Problem: In the text on TV tuner cards, how does a combo tuner differ from a hybrid tuner?
***** Source extract *****
Some cards also have analog input (composite video or S-Video) and many also provide a radio tuner.

An early example was the Aapps Corp. MicroTV for Apple Macintosh II, which debuted in 1989.

More-advanced TV tuners encode the signal to Motion JPEG or MPEG, relieving the main CPU of this load.

===Hybrid tuners===
A hybrid tuner has one tuner that can be configured to act as an analog tuner or a digital tuner. Switching between the systems is fairly easy, but cannot be done immediately. The card operates as a digital tuner or an analog tuner until reconfigured.

===Combo tuners===

This is similar to a hybrid tuner, except there are two separate tuners on the card. One can watch analog while recording digital, or vice versa. The card operates as an analog tuner and a digital tuner simultaneously. The advantages over two separate cards are cost and utilization of expansion slots in the computer. As many regions around the world convert from analog to digital broadcasts, these tuners are gaining popularity.
***** Data *****
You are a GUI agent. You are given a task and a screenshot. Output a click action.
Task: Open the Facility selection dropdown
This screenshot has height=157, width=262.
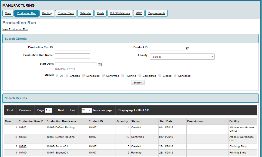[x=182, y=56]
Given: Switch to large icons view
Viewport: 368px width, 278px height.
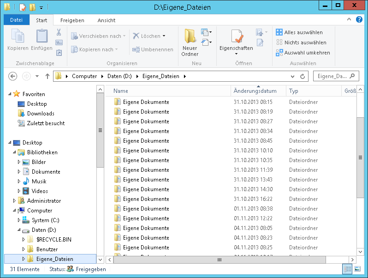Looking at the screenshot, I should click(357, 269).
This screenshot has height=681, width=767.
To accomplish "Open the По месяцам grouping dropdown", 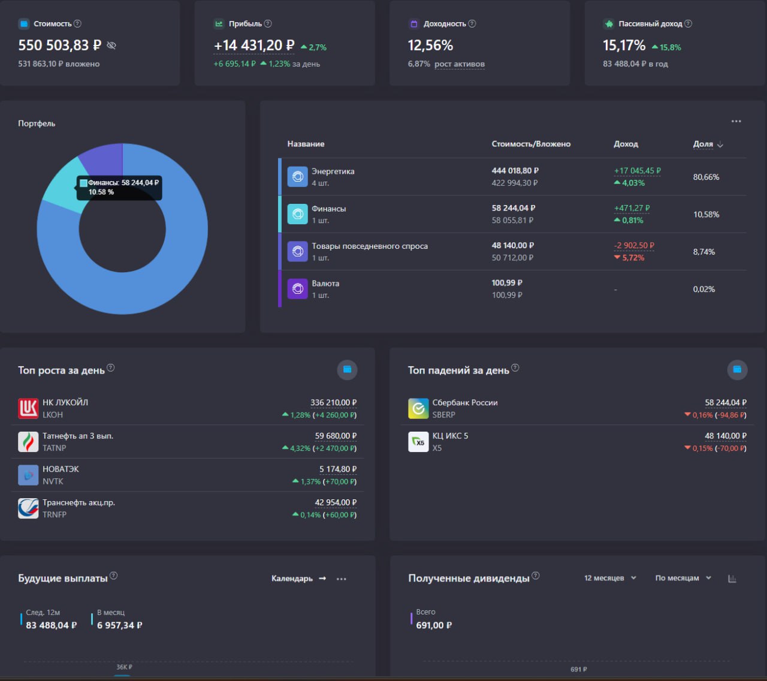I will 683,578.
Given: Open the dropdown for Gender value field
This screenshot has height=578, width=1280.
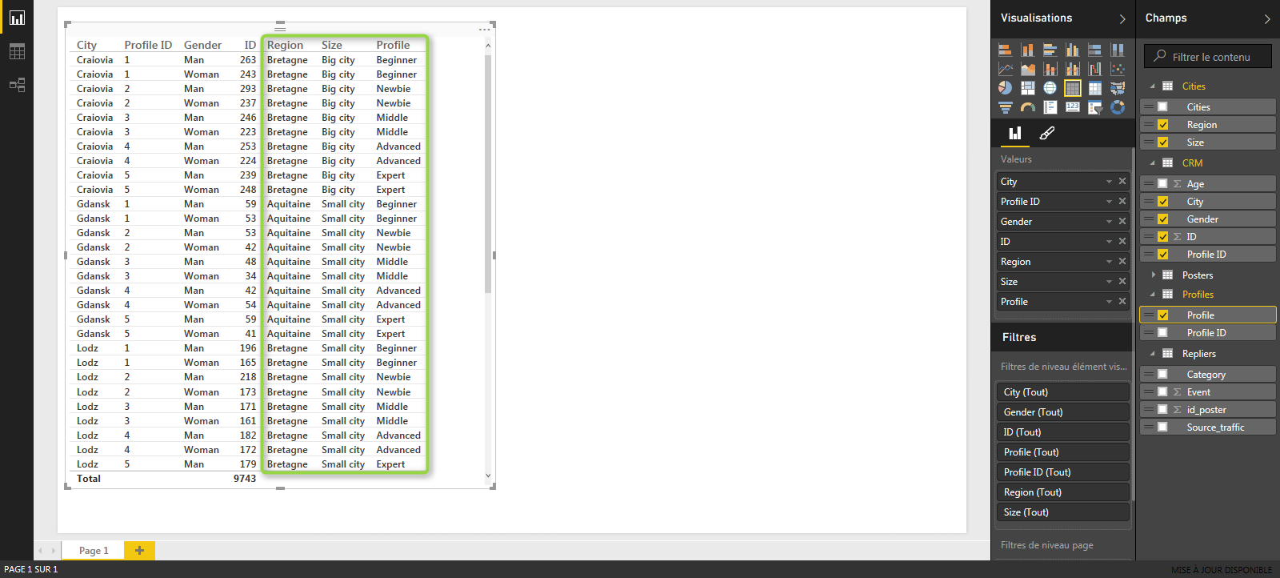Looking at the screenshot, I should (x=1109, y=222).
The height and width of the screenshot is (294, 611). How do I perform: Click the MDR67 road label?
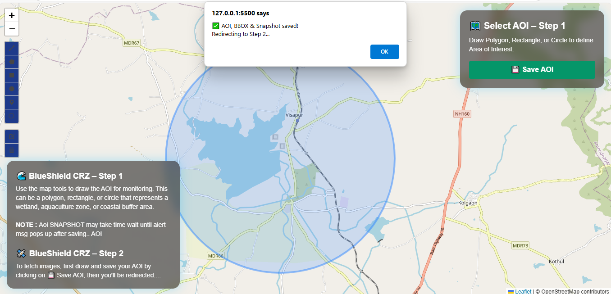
*****
Result below: A combo tuner has two separate tuners on the card. A hybrid tuner has one tuner that is configured as either analog or digital.